Gov. Abbott’s legislative priorities are yet again under assault by Republicans in the Texas House. The newest target? Ethics reform. Wednesday morning, State Affairs Chairman Byron Cook (R-Coriscana) fired a broadside at the measure, calling it “one of the most superficial efforts I’ve ever seen.”
The comments are a direct attack on Gov. Abbott, who labeled ethics reform as one of his priorities in the State of the State:
“Let’s dedicate this session to ethics reform,” Abbott said. “I want to work with you so that we can together strengthen the faith and the trust Texans deserve from us. It’s a reminder of who we really work for — and that is the citizens of Texas.”
The Texas Senate responded, and unanimously passed sweeping reforms authored by State Sen. Van Taylor (R-Plano). His legislation, SB 19, would expand transparency and disclosure requirements for state ethics reports, end the revolving door between elected office and the lobby, forced officials and legislators who are convicted of felonies while in office to resign, and prevent lobbyists from skirting disclosure rules by changing the way expenses to entertain legislators are reported.

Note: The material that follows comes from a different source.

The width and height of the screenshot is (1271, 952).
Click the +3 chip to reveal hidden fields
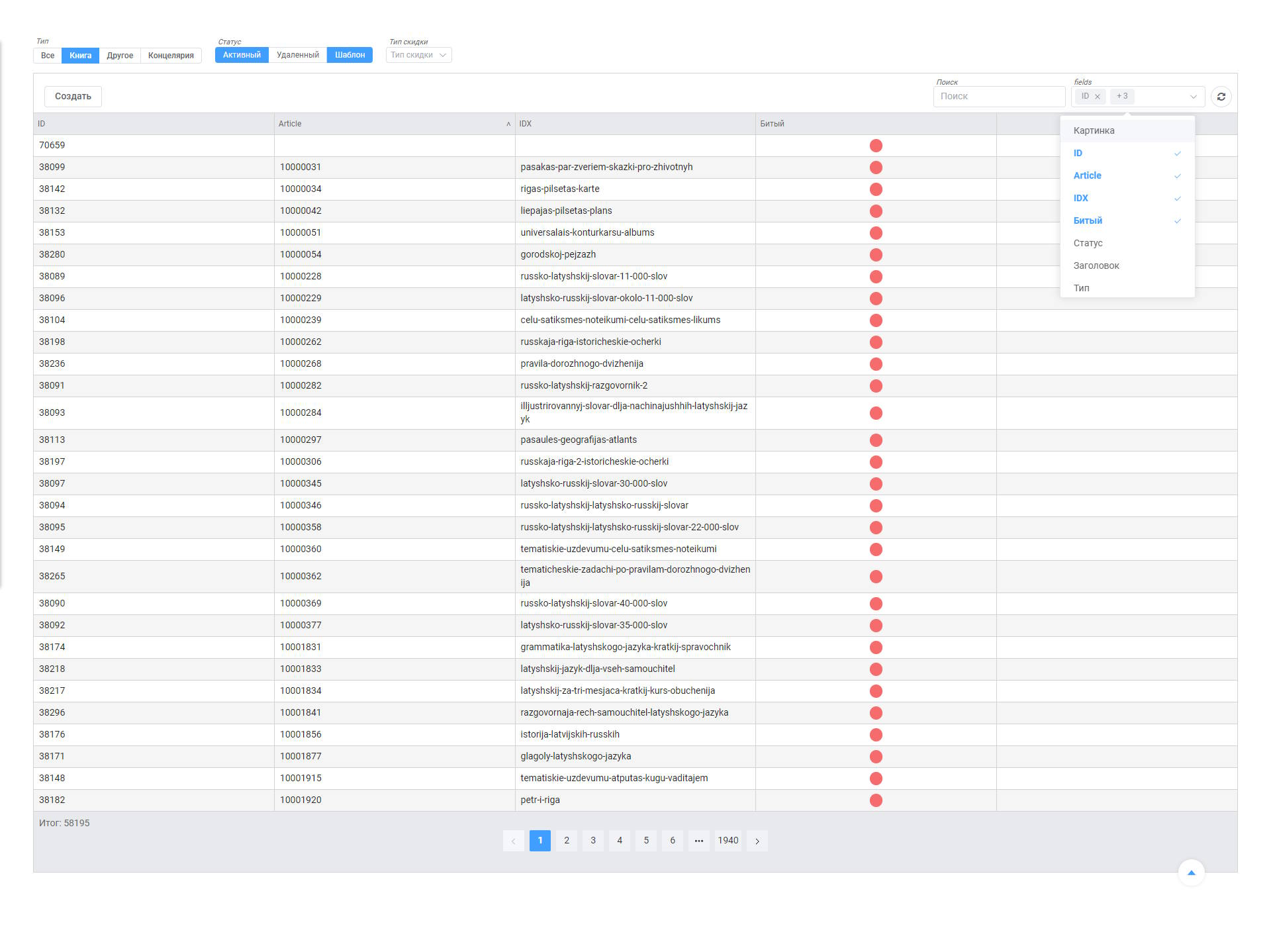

Upon passage, Abbott issued the following statement.
“I applaud the Texas Senate for passing a meaningful ethics reform package. SB 19 reinforces the faith and trust that Texans deserve to place in their government, and it ensures that we remain focused on who we truly serve – the people of Texas. I look forward to working with the House to enact these ethics reform into law.”
Why would Byron Cook attack the Senate’s ethics package? One can only assume he intends to hijack the legislation as a vehicle for his onerous, previously vetoed disclosure requirements for donors. While Abbott and the Senate aimed to reign in government officials hoodwinking taxpayers, Cook would rather focus on persecuting taxpayers petitioning their government.